Positioning and discursive psychology

While this view of positioning certainly connects with some of the central predilections of ethnomethodology, its fit within discursive psychology still deserves clarification, particularly since there are many varieties of DP. One variety of DP that has gained popularity for its discussion of ‘positioning’ is the early work of Davies & Harré (1990), but most notably Harré & van Langenhove’s (1999) edited book, Positioning Theory. Harré and colleagues offer positioning as an ‘immanentist’ replacement for a clutch of static, non-discursive, and overly-cognitive concepts like ‘role’, or role theory. They genuflect towards ‘positioning’ as a fluid, dynamic, and liberating alternative. Positioning is introduced as the vanguard for an immanent view of conversational action. Or, more precisely, they offer an ethogenic conception of positioning as the dynamic and ever changing assignment of rule-governed rights and duties (inherent in ‘story-lines’) among groups of social participants (see Varela & Harré, 1996).

This ethogenic conception of positioning is couched within Harré’s weaker version of social constructionism and his immanent conception of social representations. This view of positioning is at odds with the discursive psychological view of positioning that we are advancing. For starters, we question the place of ethogenics for discursive psychology (see Potter & Wetherell, 1987, 1998). Harré’s use of positioning works to extract from discourse sets of rules that people use. Although the knowledge needed to manage such rules is said to be immanent within the discourses themselves, Harré notes that rules are not reducible to the discourses (Varela & Harré, 1996). This seems to posit a kind of storehouse of social knowledge which enables acts of positioning to stand as indexes of the moral order. As Potter & Wetherell (1987) have argued, extracting ‘social rules’ from the construction or performance of them is problematic. It reifies the idea of ‘social rules’ and undermines the diachronic relationship between description and evaluation. In contrast, the version of DP being drawn on here argues that psychology’s traditional armamentarium of concepts be analyzed as topics that are attended to and managed in talk, rather than being resources that psychologists haul to the discursive scene. Discursive work ought to open up available rhetorical versions rather than tracing those versions back to the rules and norms that purportedly make them possible.

We also differ with the way Harré attempts to update the traditional view of social representations by fitting it with his view of the ‘discursive turn’. Although he treats social representations as immanent within social practices, the representations nonetheless maintain a kind of ‘cognitive ontology’ (Potter & Wetherell, 1987). We should note that the version of DP we are advancing here is not an ontological position. It is purely epistemological. As such, our version of DP parts company with Harré’s conceptualization of cognition.
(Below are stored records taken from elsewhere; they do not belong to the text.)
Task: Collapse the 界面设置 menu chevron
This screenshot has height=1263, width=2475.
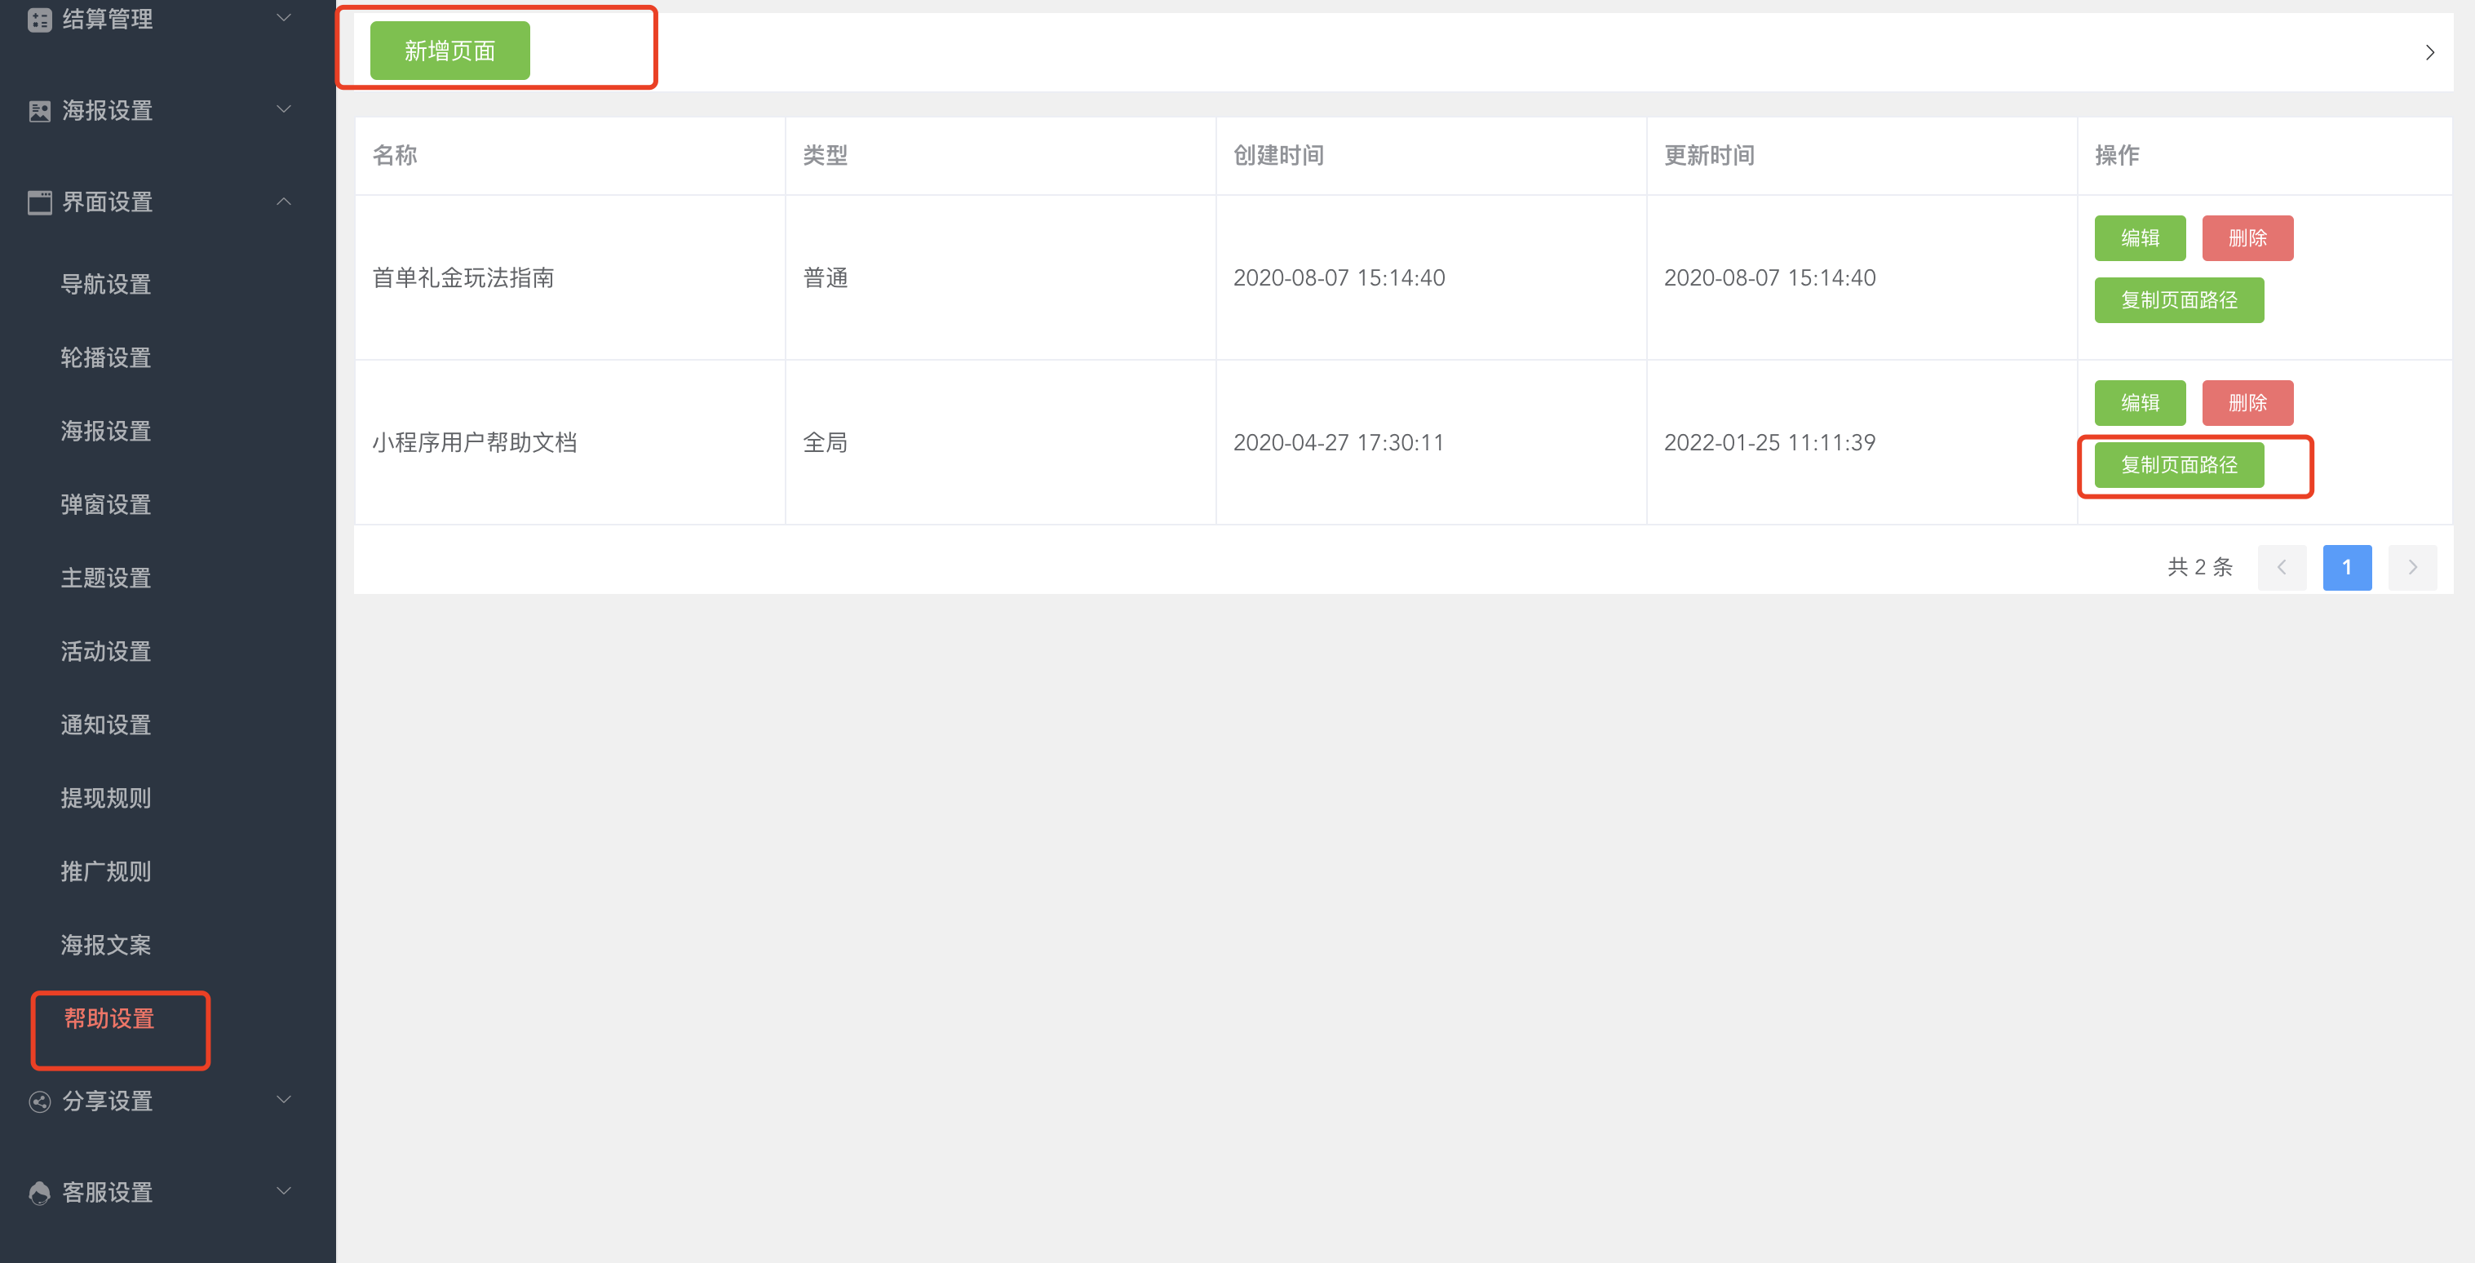Action: coord(283,202)
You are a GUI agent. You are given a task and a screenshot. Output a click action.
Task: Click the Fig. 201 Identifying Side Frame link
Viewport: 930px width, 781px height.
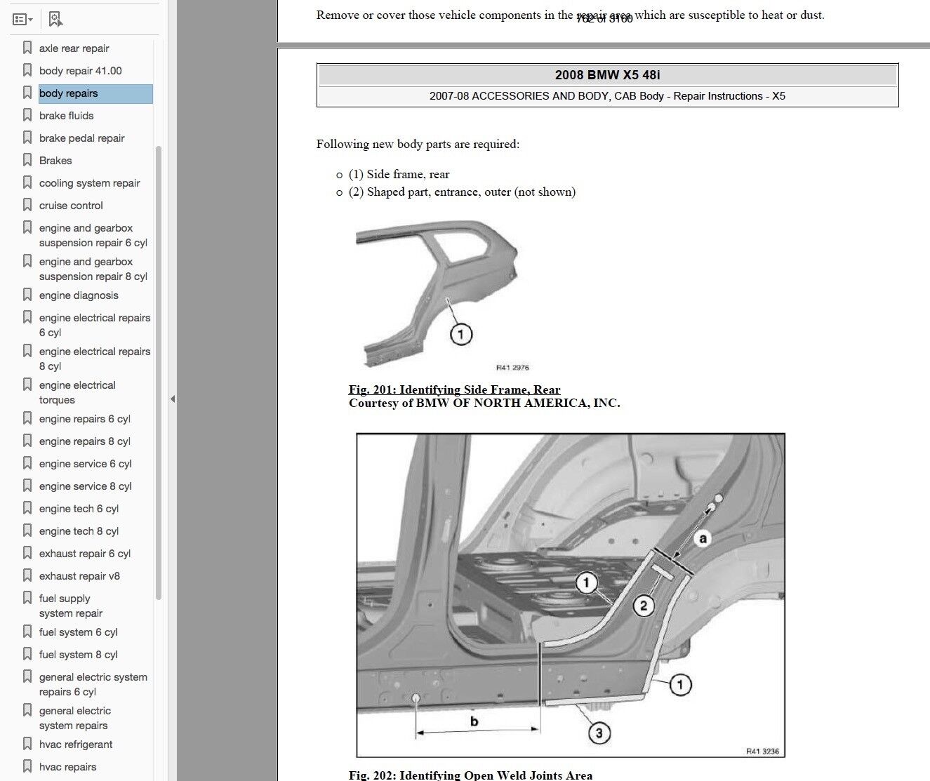tap(454, 389)
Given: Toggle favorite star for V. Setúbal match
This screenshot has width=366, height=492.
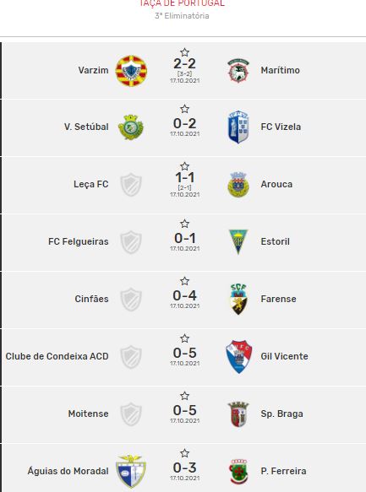Looking at the screenshot, I should click(184, 109).
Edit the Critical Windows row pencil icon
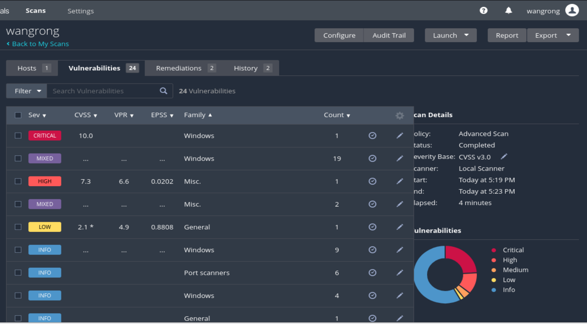 400,135
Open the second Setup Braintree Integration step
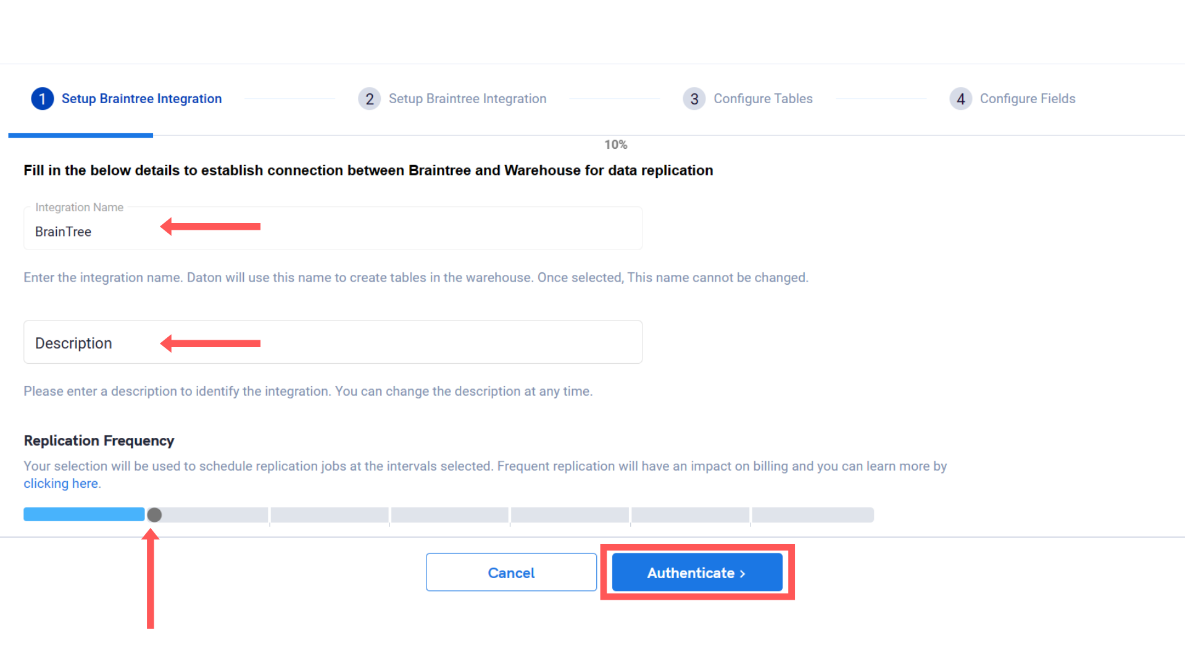The image size is (1185, 667). [x=467, y=99]
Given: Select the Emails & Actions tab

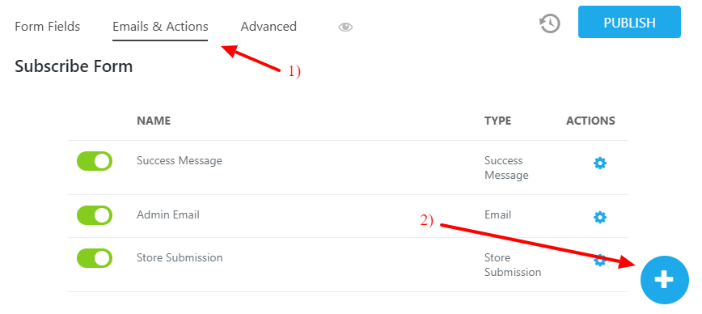Looking at the screenshot, I should pyautogui.click(x=160, y=27).

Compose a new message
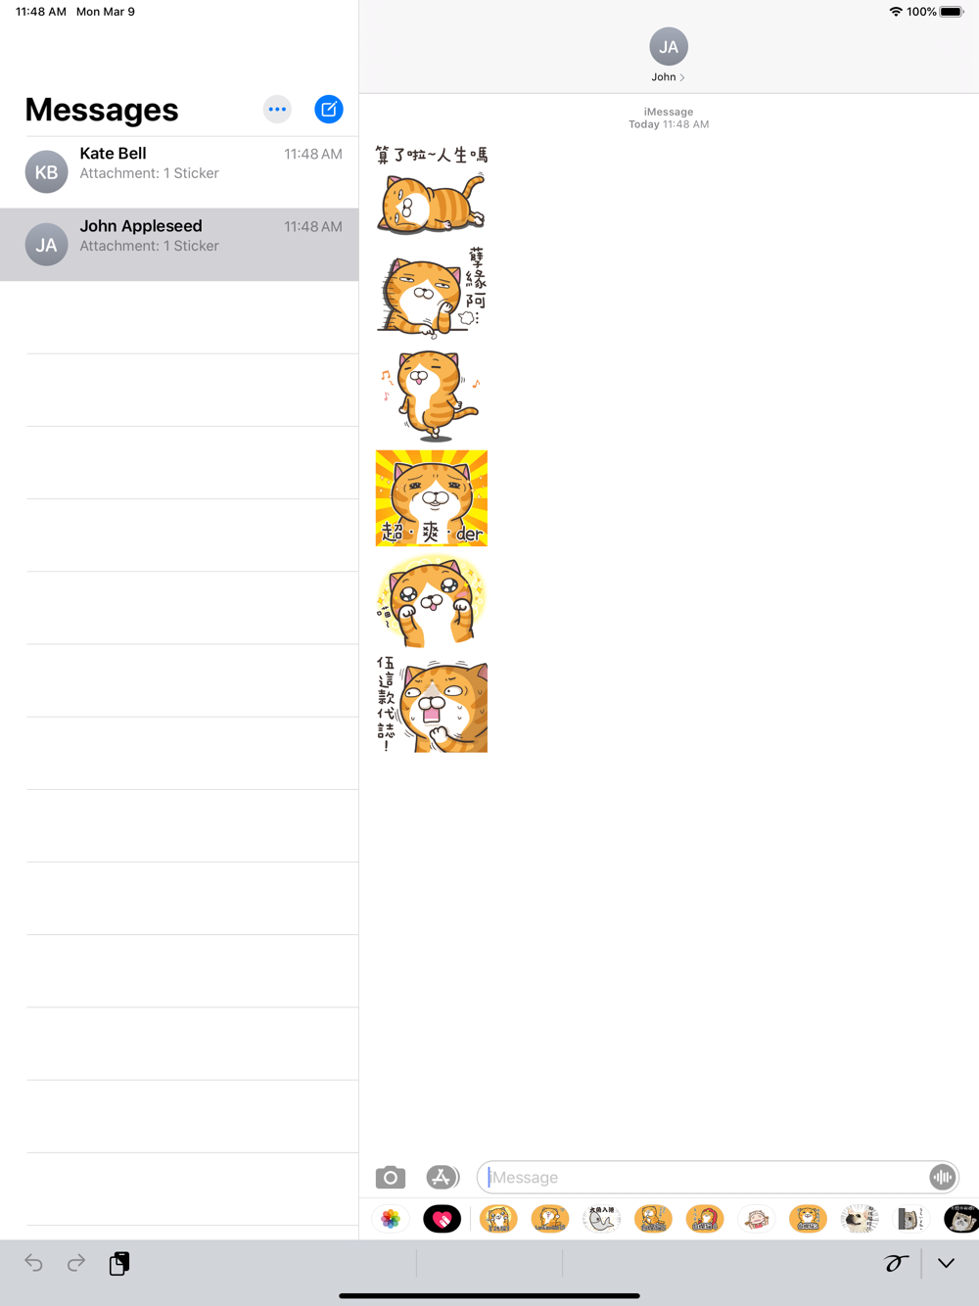click(329, 110)
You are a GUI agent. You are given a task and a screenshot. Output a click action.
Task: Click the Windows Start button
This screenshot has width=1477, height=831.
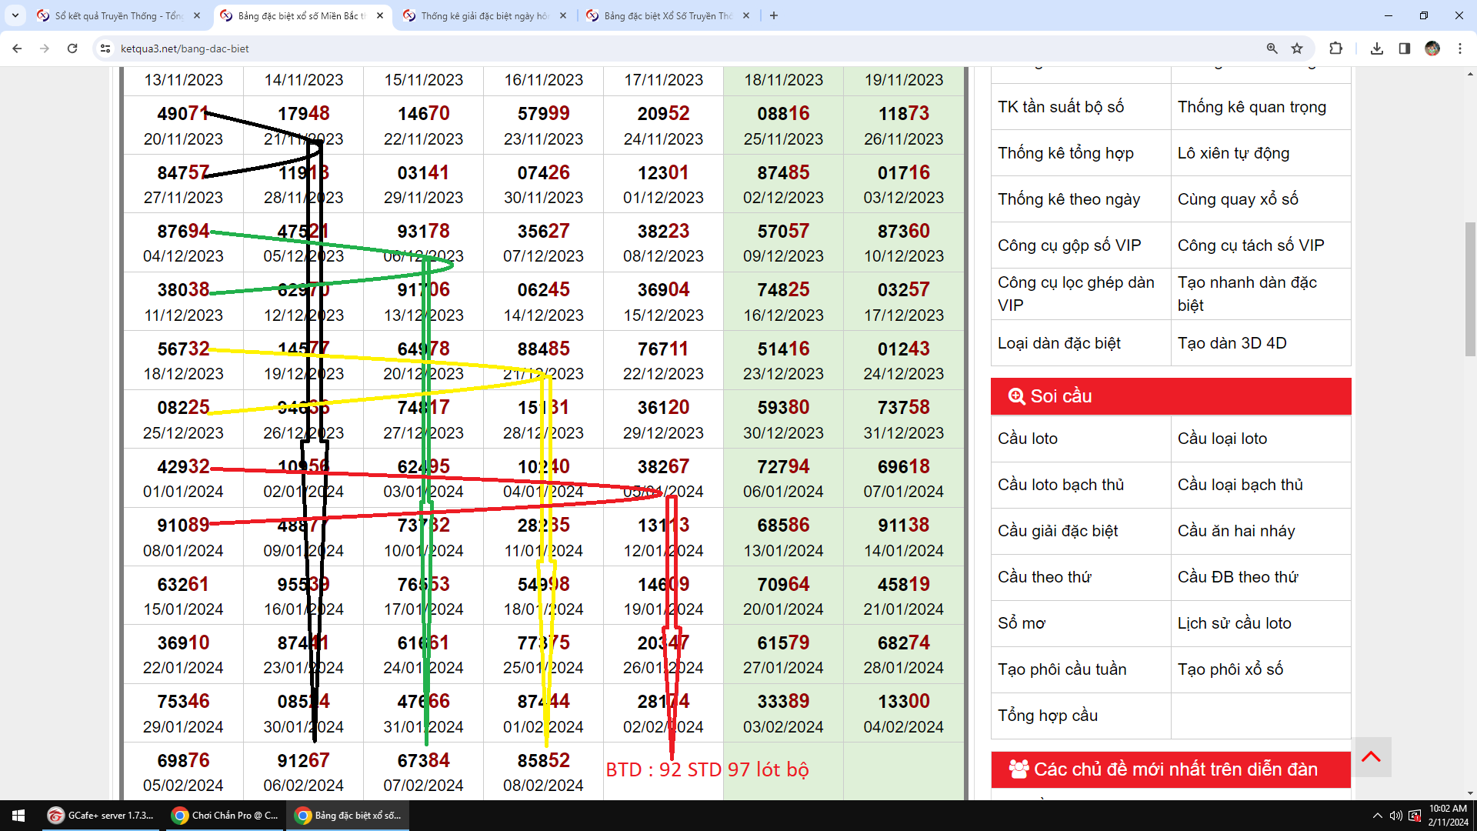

As alluded to above, we prefer to argue that ‘rules’, ‘beliefs’, ‘attitudes’ and everything concerning the ‘mind’ and ‘world’ are to be treated analytically as discourse’s topics and business (Edwards, 1997; Edwards & Potter, 1992; Potter, 1996; Potter & Edwards, 2003). They are the topics we construct and mobilize in our evaluations, event descriptions, and stories in order to get things done, especially our identities.